Минос. Ну и ступай к нему. Ты упрекать горазда. Ты мне близка и далека.
Я должен был бы вместе вас в темницу заточить, ему тебя оставить на
съедение. Я еще в силах это сделать, Ариадна.
Ариадна. Нет, ты же знаешь, что не в силах. Мы — по эту сторону
камней. Воздвигнута стена в груди, что отделяет сердце черное от утреннего
солнца; изгородь искусная, что пролегает между нашими мирами. Мне не дает
ступить ни шагу странный, коварный ужас. Могу я думать о садах, об узнике
двурогом, но сердце вдруг слабеет перед тайной. Хочу узнать, увидеть сон
свой полуденный. Хочу соединиться с ним, увериться в себе! Но на краю мечты
я отступаю, как с берега волна, и соглашаюсь со своим неведением постыдным,
где бьются вместе ужас сладостный и вечная надежда.
Минос. Они уже подходят к берегу.
Ариадна. Свобода! О, войти туда легко и просто. Сколько раз я
добиралась до развилки, где ход сбивает с толку, вводит в заблуждение.
Минос. Они придут, залитые слезами, как все былые годы. Юноши поддержат
девушек и их утешат и позабудут собственные страхи.

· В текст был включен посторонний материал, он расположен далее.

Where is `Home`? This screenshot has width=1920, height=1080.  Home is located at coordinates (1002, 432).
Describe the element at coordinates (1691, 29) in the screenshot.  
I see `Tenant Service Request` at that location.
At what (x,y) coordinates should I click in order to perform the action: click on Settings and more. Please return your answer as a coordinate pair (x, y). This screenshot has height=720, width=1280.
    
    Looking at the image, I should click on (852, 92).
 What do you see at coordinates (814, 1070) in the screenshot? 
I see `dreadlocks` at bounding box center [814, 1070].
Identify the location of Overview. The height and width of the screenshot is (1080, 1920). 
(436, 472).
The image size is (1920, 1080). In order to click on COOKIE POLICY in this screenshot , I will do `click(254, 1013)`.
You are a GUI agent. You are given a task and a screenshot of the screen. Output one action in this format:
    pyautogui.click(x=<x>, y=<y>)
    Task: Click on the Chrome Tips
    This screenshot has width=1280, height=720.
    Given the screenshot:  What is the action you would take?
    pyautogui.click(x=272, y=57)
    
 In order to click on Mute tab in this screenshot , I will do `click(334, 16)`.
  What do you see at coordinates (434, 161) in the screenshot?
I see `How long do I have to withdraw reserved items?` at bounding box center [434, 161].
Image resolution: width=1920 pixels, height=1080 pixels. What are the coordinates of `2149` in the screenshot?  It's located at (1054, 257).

Ариадна. Там мне придется задержаться, со мной останутся лишь
устремленность и вожделения тоска невольная. О брат единственный, о чудище,
способное быть более одиноким, чем я сама, набросившее покрывало страха на
мою впервые пробудившуюся нежность! О лоб багровый и ужасный!
Минос. Теперь царица — ты.
Ариадна. Теперь не знаю, кто я.
Сцена II
Группа предназначенных Минотавру пленников стоит поодаль, они смотрят
на лабиринт. Тезей приближается один и, прежде чем обратиться к царю,
пристально глядит на Ариадну. Она отступает и прислоняется к стене. Солнце
уже в зените, небо слепит своею яркой синевою.
Минос. Верь мне, жертва эта меня не вдохновляет. Но на таблицах
бронзовых, разъеденных священною водой, жрецы прочли его угрозу. Кноссос не
радуется смерти афинян. Однако он желает регулярной дани, он требует семь
девушек и семерых из вас. И только так.
Тезей. Конечно, он предпочитает афинян.
Минос. Кто ты таков, что в двух шагах от смерти в меня пускаешь
ядовитую стрелу?
Тезей. Один из них.
Минос. Тезей!
Тезей. Ты посмотри на них. Пролито море слез напрасных. Они излились
плачем, будто в плаче себя увековечить можно. Неужто ты допустишь, чтоб
человек, земное средоточие мощи, в рыданиях исчерпал себя, стал солью, стал
ничем?
Минос. Тезей, ты — сын войны. Обличьем и суровыми словами ты в своего
отца[400]. И видно сразу, что чтишь ты только собственную волю, как прочие —
свою красу иль каверзные мысли. Не знаю я, зачем ты здесь, какую греческую
хитрость тебе внушили твои боги, вкушающие мерзость диалектики.
Предпочитаю встретиться с тобой на поле боя, вражий сын! Сюда явился ты
не смерть искать, твое присутствие нарушает священный распорядок, мешает
жертву принести, как происходит, когда вдруг телка взбесится или вино
прольется. Здесь тебе не место.
Тезей. Ведать не ведаешь, как схожи твои речи с мыслями моими. Ты
успокойся, царь, тебе бы походить на ту вон деву, что у таинственной стены
стоит, чей взгляд, направленный на нас, так неуверен, робок и невидящ.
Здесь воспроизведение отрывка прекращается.